Austen Chamberlain - Leadership

Leadership

Citing ill health, Bonar Law retired from the leadership of the Conservative branch of the Lloyd George government in the spring of 1921. Due to his seniority and the general dislike of Lord Curzon, his counterpart in the House of Lords, Chamberlain succeeded Bonar Law as Leader of the House of Commons and also took over in the office of Lord Privy Seal. He was succeeded at the Exchequer by Sir Robert Horne, and it seemed that after ten years of waiting, Austen would again be given the opportunity of succeeding to the premiership. The Lloyd George coalition was beginning to falter, following numerous scandals and the unsuccessful conclusion of the Anglo-Irish War, and it was widely believed that it would not survive until the next general election. Though he had previously had little regard for Lloyd George, the opportunity of working closely with the “Welsh Wizard” gave Chamberlain a new insight into his nominal superior in the government (by now, the Conservative Party was by far the largest partner in the government).

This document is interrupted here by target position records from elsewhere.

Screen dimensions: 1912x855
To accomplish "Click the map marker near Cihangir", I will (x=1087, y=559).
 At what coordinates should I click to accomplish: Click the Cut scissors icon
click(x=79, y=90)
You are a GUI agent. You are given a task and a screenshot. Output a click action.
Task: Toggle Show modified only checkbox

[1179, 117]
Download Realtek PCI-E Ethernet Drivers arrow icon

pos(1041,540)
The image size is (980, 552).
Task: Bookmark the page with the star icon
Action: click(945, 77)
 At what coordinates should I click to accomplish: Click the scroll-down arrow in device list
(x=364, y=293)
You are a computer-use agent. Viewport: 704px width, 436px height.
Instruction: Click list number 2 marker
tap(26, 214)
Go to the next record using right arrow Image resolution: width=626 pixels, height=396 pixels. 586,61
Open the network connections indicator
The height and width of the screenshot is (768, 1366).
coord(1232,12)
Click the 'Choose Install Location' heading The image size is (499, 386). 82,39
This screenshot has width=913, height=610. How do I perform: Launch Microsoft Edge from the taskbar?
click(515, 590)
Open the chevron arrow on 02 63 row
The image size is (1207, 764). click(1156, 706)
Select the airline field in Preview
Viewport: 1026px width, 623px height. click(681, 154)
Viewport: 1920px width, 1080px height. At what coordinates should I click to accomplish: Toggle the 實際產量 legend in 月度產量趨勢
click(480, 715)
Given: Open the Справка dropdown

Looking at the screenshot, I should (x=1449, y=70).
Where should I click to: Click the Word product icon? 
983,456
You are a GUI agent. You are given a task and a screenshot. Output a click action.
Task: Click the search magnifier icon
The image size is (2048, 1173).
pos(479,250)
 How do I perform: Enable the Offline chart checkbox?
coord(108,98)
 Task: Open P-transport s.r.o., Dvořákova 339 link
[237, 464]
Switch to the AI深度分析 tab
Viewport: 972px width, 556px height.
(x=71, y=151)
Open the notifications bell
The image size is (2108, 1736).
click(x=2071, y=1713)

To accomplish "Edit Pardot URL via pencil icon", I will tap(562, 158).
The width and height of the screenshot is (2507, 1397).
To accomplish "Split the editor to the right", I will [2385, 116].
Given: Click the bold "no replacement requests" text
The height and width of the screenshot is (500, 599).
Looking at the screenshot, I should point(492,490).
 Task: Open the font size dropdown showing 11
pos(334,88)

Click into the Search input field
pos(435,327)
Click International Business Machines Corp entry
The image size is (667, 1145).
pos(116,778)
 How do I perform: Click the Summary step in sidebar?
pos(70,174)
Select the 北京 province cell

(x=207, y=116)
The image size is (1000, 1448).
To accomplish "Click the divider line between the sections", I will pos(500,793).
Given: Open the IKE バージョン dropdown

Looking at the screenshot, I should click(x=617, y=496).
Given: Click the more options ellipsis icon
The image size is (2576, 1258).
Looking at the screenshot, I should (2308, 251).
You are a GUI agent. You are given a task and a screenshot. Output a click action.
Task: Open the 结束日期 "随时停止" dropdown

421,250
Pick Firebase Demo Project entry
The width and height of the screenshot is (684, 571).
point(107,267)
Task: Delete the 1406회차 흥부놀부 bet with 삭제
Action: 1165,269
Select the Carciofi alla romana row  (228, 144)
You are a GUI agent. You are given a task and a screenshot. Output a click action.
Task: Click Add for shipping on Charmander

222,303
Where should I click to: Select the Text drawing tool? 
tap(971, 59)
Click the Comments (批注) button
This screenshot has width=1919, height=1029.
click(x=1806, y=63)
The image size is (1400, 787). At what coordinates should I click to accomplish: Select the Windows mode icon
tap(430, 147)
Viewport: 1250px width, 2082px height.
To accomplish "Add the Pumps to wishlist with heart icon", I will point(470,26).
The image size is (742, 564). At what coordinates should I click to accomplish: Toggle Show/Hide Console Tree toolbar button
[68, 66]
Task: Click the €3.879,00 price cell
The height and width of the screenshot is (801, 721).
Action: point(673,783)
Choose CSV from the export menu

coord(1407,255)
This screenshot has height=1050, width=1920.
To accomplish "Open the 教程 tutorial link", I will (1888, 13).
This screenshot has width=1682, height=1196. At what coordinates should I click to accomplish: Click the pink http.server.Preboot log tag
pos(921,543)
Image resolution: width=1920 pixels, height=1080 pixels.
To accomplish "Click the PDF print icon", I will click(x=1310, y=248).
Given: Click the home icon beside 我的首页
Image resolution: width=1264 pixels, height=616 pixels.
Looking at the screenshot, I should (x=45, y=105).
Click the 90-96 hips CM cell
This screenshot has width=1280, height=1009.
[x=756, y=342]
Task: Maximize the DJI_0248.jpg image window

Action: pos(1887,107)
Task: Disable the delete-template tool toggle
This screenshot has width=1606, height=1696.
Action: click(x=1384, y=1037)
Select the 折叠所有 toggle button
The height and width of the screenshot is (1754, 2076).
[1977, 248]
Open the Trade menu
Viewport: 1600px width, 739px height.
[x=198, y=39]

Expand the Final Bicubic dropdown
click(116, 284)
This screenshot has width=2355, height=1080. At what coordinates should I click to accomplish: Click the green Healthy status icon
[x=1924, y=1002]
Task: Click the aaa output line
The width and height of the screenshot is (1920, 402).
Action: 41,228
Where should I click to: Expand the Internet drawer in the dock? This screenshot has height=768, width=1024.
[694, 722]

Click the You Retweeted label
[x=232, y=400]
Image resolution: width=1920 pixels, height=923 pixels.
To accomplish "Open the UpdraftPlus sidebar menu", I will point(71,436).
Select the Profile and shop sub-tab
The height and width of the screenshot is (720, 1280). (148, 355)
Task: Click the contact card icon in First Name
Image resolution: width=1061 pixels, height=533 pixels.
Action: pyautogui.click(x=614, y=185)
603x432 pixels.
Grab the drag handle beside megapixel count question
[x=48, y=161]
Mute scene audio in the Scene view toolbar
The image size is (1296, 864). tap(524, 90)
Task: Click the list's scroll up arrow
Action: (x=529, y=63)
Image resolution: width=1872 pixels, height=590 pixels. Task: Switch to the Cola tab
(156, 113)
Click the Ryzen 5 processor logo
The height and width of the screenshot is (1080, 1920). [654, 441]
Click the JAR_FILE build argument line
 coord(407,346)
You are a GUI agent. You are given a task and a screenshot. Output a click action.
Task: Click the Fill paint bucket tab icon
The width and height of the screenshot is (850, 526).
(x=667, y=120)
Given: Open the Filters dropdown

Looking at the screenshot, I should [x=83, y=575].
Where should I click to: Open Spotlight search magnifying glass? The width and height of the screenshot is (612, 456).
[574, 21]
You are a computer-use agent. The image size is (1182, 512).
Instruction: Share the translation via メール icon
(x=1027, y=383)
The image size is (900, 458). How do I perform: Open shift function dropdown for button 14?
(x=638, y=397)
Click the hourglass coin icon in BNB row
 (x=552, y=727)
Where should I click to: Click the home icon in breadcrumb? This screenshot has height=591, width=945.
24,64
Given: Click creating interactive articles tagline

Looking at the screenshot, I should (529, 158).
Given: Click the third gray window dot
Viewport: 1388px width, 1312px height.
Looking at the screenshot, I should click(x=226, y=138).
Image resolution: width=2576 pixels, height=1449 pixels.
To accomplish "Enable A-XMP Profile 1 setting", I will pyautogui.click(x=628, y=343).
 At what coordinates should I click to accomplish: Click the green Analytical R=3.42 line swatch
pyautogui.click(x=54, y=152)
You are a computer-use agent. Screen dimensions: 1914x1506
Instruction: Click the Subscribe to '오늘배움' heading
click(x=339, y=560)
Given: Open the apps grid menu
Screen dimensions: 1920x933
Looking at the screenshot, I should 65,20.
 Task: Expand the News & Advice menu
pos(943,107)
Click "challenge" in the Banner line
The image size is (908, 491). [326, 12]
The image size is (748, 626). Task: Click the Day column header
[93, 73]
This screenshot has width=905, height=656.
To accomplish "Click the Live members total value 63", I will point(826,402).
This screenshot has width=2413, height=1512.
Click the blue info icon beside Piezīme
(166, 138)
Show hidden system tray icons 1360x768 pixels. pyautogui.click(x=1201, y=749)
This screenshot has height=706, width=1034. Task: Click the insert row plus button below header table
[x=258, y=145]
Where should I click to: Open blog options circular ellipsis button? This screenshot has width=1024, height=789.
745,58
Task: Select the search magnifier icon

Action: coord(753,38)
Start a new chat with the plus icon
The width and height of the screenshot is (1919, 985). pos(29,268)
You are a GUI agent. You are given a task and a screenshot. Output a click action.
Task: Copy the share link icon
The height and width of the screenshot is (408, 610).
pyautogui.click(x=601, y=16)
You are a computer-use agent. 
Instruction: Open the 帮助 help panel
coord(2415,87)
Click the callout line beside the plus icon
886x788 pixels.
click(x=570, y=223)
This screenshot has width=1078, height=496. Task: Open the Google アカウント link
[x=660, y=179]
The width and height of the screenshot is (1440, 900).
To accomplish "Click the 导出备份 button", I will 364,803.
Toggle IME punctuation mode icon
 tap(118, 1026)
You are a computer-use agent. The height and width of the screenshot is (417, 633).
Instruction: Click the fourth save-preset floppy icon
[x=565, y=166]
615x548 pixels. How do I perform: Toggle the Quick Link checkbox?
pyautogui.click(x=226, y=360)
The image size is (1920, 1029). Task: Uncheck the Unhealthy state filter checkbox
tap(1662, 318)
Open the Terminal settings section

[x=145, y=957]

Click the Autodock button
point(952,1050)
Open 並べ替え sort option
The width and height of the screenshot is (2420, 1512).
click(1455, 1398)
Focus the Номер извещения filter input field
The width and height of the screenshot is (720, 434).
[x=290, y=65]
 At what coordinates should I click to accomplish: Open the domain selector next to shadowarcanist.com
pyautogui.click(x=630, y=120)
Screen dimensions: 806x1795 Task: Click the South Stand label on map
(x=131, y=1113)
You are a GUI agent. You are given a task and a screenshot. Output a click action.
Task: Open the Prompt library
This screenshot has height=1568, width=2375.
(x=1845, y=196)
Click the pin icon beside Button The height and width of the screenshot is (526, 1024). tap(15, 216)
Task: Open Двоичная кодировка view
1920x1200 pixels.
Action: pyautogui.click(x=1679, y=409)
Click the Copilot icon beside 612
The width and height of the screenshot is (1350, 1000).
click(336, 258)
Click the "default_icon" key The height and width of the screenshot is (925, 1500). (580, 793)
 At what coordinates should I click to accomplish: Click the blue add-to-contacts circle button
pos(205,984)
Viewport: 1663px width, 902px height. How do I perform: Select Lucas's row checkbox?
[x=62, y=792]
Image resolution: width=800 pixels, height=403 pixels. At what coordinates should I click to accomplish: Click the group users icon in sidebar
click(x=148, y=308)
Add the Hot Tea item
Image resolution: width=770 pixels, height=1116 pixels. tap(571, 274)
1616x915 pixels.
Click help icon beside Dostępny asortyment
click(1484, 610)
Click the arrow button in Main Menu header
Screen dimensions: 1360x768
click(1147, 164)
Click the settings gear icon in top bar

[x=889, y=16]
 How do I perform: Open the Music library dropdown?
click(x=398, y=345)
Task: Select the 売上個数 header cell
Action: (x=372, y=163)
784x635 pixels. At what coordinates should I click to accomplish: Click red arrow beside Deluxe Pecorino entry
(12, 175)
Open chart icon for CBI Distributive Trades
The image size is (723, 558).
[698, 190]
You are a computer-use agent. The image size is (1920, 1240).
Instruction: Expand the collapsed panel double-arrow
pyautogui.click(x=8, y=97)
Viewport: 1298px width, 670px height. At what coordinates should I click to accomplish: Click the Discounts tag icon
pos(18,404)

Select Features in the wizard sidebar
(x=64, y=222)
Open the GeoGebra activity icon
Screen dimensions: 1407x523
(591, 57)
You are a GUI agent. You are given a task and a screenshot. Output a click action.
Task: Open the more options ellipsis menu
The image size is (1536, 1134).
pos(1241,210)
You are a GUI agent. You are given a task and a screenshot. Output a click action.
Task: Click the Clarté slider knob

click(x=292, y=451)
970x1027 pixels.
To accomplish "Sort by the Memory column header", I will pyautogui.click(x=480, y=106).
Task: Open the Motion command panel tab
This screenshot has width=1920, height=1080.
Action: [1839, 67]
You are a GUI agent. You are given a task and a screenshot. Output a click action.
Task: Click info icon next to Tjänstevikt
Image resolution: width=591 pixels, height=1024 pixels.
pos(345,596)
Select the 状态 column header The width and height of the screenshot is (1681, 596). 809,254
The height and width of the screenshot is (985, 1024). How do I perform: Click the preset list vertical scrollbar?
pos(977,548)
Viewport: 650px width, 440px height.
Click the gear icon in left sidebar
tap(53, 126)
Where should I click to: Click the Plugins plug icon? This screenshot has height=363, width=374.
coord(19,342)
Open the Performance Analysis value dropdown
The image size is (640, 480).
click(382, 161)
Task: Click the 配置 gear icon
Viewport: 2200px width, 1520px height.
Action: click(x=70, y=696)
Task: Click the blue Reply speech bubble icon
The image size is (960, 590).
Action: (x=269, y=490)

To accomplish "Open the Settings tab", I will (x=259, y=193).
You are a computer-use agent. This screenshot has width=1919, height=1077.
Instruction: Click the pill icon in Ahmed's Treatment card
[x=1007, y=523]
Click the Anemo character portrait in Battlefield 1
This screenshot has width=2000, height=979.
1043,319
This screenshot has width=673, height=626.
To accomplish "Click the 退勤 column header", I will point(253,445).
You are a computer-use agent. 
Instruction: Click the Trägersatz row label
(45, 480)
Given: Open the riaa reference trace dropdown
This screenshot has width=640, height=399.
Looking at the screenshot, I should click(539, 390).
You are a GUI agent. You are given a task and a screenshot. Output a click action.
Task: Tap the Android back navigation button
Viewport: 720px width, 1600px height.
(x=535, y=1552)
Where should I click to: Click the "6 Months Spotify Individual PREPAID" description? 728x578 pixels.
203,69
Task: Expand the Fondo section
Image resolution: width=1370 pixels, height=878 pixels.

This was an unfortunate change of allegiance for Chamberlain, for by late 1921 the Conservative rank-and-file was growing more and more restless for an end to the coalition and a return to single-party (and therefore Conservative) government. Conservatives in the House of Lords began to publicly oppose the coalition, and disregarded calls for support from Chamberlain. In the country at large Conservative candidates began to oppose the coalition at by-elections and this discontent spread to the House of Commons. In the autumn of 1922, Chamberlain faced a backbench revolt (largely led by Stanley Baldwin) designed to oust Lloyd George, and when he summoned a meeting of Conservative MPs at the Carlton Club on 19 October, a motion was passed in favour of fighting the forthcoming election as an independent party. Chamberlain resigned the party leadership rather than act against what he believed to be his duty, and was succeeded by Bonar Law, whose views and intentions he had divined the evening before the vote at a private meeting. Bonar Law formed a government shortly thereafter, but Chamberlain was not given a post nor, it would seem, would have he accepted a position had it been offered.

Chamberlain, his half-brother Neville and Iain Duncan Smith are the only Conservative leaders not to lead the party into a general election. Until William Hague in 1997, Chamberlain was the only twentieth century Conservative leader never to become Prime Minister.